Жолие задумчиво вытянул губы трубочкой.
– Н-да, мисс Горен, вы умеете докапываться до сути. Однозначного ответа нет. Во-первых, Ван Гог обладает исторической значимостью. Время от времени появляется мастер, меняющий путь, по которому развивается искусство. Ван Гог, можно сказать, развязал руки художникам. Им вдруг открылось то направление, в русле которого пойдет эволюция живописи. Они больше не занимались перепевами старых, уже проработанных тем, а, напротив, создавали новые.
– То есть Ван Гог – это все равно что Элвис, Боб Дилан или «Битлз»?
– Ну… – Жолие немного помялся, – в определенном смысле, пожалуй, да. Никто не способен заниматься после Ван Гога искусством, не ощущая его влияния. Работать можно и в его направлении или наперекор ему, но главное здесь, что Ван Гога уже нельзя игнорировать.
– Как в науке после Ньютона или Эйнштейна, – подхватил Хенсон.
– Думаю, найти можно много параллелей, – сказал Жолие:– Несомненно одно: этот глубоко неуравновешенный, а в конечном итоге и умалишенный голландец изменил живопись.
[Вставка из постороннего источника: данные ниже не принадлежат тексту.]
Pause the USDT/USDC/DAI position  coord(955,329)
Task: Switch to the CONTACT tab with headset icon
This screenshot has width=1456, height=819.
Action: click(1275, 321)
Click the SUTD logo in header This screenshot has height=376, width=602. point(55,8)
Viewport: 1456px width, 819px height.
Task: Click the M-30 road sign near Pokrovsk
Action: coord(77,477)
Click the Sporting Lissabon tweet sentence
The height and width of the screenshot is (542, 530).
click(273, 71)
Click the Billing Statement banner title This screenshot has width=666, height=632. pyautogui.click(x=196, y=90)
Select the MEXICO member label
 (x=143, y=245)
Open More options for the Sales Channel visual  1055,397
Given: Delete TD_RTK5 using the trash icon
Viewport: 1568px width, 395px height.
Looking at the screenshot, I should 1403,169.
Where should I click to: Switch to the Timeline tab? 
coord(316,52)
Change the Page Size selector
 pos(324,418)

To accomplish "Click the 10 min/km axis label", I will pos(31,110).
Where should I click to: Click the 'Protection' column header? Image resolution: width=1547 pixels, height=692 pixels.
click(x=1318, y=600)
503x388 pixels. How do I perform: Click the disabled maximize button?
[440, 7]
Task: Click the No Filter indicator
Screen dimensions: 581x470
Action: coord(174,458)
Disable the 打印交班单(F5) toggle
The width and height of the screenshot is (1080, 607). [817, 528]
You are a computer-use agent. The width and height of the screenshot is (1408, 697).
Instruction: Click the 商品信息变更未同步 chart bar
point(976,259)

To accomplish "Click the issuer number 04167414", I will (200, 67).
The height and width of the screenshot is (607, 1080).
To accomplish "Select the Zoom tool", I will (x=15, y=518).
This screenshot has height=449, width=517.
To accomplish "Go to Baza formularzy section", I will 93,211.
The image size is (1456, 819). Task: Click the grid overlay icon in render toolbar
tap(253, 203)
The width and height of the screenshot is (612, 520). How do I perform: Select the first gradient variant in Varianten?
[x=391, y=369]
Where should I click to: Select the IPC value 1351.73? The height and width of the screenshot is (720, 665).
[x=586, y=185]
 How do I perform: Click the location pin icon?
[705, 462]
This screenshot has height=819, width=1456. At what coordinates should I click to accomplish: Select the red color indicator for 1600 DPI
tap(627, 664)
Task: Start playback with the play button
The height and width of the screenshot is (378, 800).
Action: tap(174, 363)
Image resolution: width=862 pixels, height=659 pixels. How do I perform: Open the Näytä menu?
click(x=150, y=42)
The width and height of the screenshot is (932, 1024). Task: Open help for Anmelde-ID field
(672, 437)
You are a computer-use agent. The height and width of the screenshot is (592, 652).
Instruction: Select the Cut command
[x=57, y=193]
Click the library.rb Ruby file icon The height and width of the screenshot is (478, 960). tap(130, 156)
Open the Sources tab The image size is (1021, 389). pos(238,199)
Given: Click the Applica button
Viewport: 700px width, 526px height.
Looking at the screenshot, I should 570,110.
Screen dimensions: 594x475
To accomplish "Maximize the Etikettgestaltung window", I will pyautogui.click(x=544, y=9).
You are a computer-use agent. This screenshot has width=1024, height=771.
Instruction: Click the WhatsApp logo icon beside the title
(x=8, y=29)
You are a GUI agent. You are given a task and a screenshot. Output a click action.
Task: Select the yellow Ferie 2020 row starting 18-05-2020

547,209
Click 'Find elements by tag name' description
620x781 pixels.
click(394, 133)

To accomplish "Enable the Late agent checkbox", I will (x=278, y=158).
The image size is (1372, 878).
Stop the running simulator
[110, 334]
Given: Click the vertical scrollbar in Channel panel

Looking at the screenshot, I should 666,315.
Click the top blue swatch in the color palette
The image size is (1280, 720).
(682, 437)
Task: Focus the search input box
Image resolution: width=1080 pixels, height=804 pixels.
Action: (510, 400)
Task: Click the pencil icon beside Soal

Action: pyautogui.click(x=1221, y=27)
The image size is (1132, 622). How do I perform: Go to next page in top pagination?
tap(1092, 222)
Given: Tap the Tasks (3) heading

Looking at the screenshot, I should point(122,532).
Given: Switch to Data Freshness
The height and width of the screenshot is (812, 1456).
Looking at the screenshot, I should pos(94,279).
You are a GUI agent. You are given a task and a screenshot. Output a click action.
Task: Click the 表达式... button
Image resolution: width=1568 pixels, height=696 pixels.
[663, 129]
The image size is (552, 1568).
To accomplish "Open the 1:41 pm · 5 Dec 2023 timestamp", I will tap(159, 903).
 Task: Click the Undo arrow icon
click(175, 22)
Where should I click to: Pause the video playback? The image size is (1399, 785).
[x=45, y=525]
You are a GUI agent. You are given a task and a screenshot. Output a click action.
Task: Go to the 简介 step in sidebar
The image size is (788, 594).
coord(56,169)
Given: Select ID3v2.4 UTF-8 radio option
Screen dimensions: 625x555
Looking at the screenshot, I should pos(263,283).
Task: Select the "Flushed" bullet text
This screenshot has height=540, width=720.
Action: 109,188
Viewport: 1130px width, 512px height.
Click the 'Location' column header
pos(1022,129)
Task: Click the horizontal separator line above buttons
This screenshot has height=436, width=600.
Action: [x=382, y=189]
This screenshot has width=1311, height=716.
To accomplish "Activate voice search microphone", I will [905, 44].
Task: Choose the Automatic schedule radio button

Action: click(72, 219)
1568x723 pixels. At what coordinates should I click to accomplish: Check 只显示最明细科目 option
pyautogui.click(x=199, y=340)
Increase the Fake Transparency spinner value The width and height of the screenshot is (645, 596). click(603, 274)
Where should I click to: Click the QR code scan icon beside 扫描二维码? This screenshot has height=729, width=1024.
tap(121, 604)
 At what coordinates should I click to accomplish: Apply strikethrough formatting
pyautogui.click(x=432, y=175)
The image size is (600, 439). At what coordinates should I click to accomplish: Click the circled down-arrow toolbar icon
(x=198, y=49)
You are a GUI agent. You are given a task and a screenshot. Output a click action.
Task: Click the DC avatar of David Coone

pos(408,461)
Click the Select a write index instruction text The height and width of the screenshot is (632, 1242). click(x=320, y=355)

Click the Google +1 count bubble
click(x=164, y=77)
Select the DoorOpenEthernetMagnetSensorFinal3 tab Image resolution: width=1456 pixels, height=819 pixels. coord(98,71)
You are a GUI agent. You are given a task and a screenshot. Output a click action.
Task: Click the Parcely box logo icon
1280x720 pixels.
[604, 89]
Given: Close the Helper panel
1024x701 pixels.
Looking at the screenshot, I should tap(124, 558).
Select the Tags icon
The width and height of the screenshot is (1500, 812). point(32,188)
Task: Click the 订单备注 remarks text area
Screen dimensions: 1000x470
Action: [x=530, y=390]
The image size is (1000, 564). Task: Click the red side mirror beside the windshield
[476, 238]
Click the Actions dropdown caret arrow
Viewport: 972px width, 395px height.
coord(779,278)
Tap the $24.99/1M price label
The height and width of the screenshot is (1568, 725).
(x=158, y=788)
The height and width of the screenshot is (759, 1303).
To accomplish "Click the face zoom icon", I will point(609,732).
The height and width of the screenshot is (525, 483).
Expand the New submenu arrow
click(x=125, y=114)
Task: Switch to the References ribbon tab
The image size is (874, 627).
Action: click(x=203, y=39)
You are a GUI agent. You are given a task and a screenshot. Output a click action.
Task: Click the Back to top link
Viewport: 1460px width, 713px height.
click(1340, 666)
Причем за очень короткое время. Он терпел неудачу во всем. Например, пытался стать проповедником. Слышали об этом? Потом занялся живописью, и, хотя его работы были любопытны, сам стиль походил на такой тупой и невнятный реализм, что говорил скорее об отсутствии техники, нежели об изобретении нового направления.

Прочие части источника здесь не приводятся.